======== Information given

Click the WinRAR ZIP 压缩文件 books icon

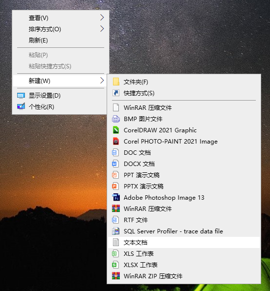click(116, 276)
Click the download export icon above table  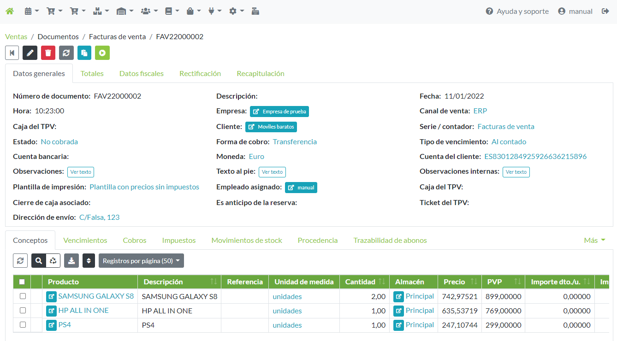coord(71,261)
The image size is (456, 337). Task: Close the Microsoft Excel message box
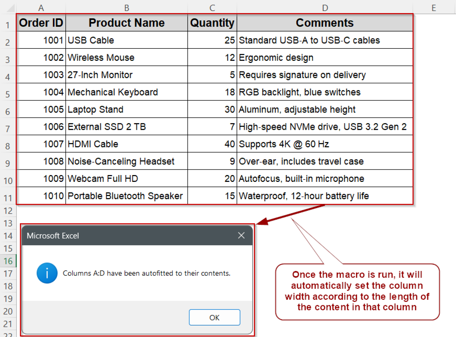(241, 235)
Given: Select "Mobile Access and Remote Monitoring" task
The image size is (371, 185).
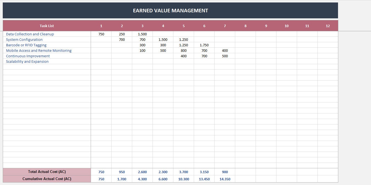Looking at the screenshot, I should click(x=39, y=50).
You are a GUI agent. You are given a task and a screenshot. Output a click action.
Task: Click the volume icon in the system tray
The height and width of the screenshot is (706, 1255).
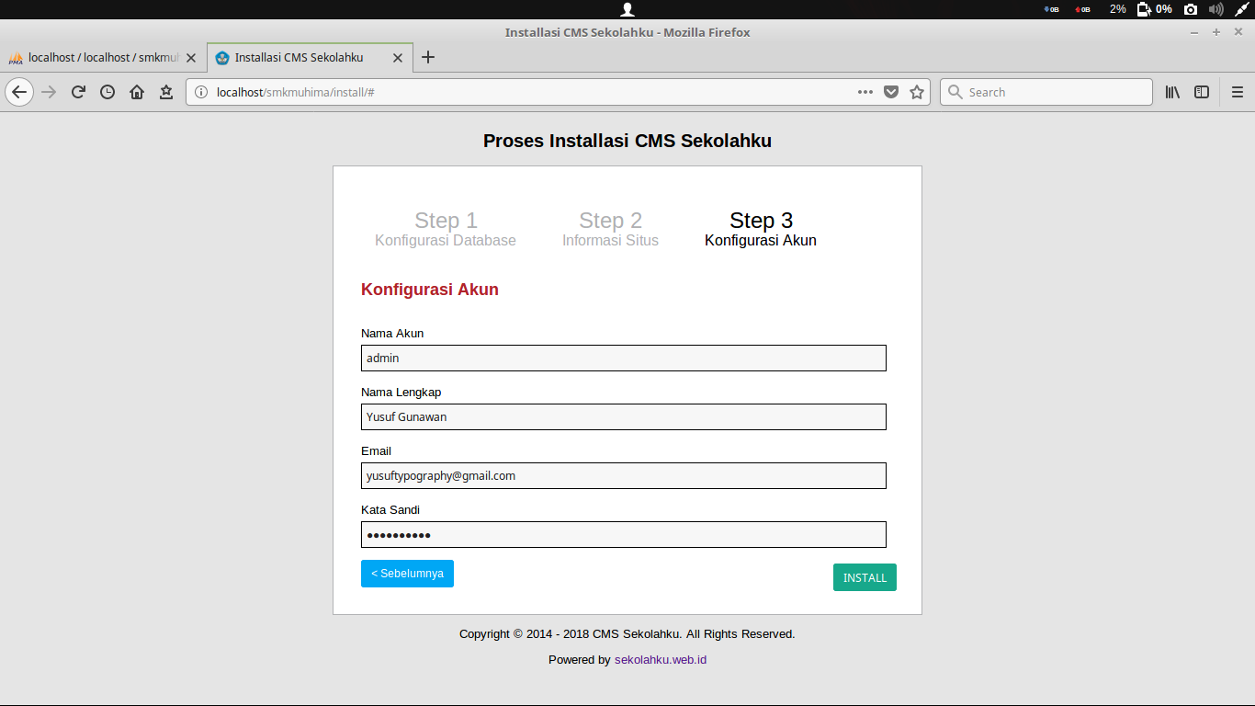coord(1215,9)
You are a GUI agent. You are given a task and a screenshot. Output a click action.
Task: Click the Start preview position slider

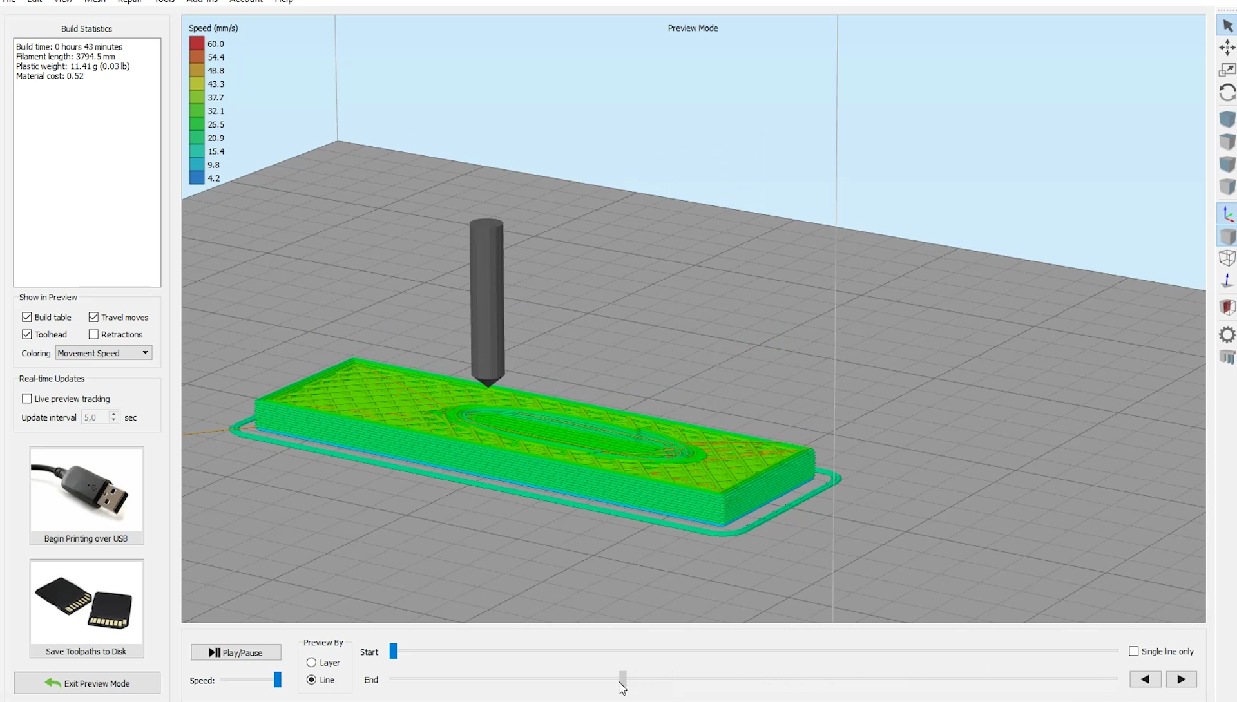pos(392,651)
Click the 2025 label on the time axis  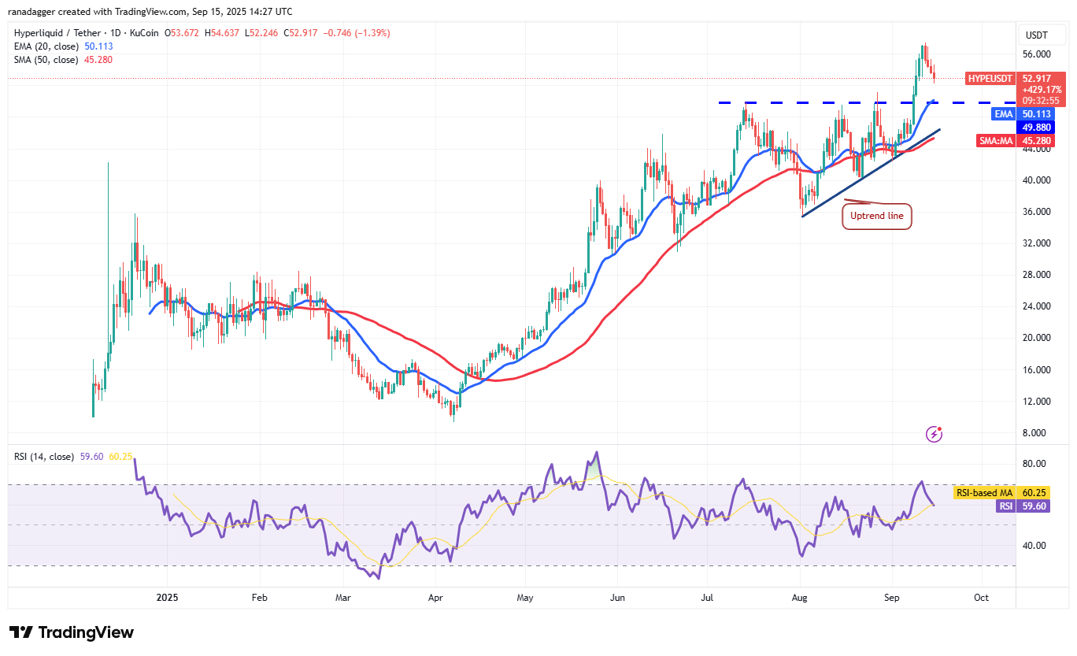point(166,598)
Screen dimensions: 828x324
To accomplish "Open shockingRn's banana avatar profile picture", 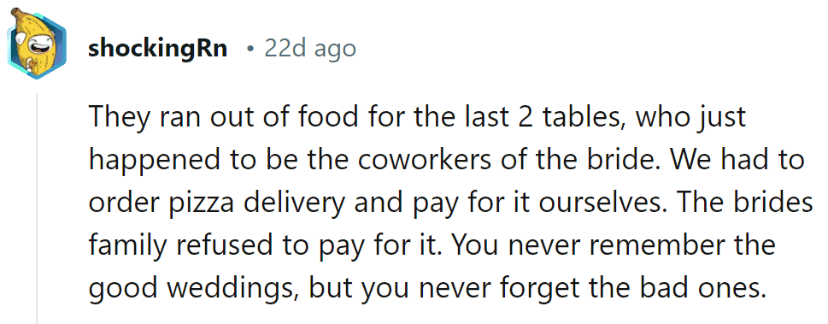I will [x=37, y=44].
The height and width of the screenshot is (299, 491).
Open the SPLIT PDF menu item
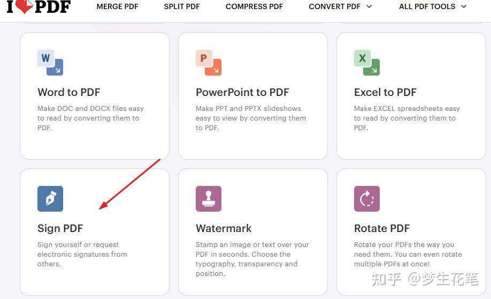pos(182,6)
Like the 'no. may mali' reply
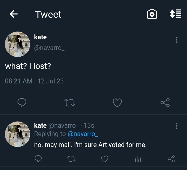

================

• [What to work on]
For this exercise, please set down exactly the lines of the listing above from the line with "The image size is (456, 337)." up to and including the line with "Task: Click the volume", and no pictures.

• [Final answer]
The image size is (456, 337). Task: Close the Microsoft Excel message box
(241, 235)
Given: Select "Mobile Access and Remote Monitoring" task
The image size is (371, 185).
Looking at the screenshot, I should click(x=39, y=50).
You are a GUI agent. You are given a task and a screenshot. Output a click action.
Task: Click the volume icon in the system tray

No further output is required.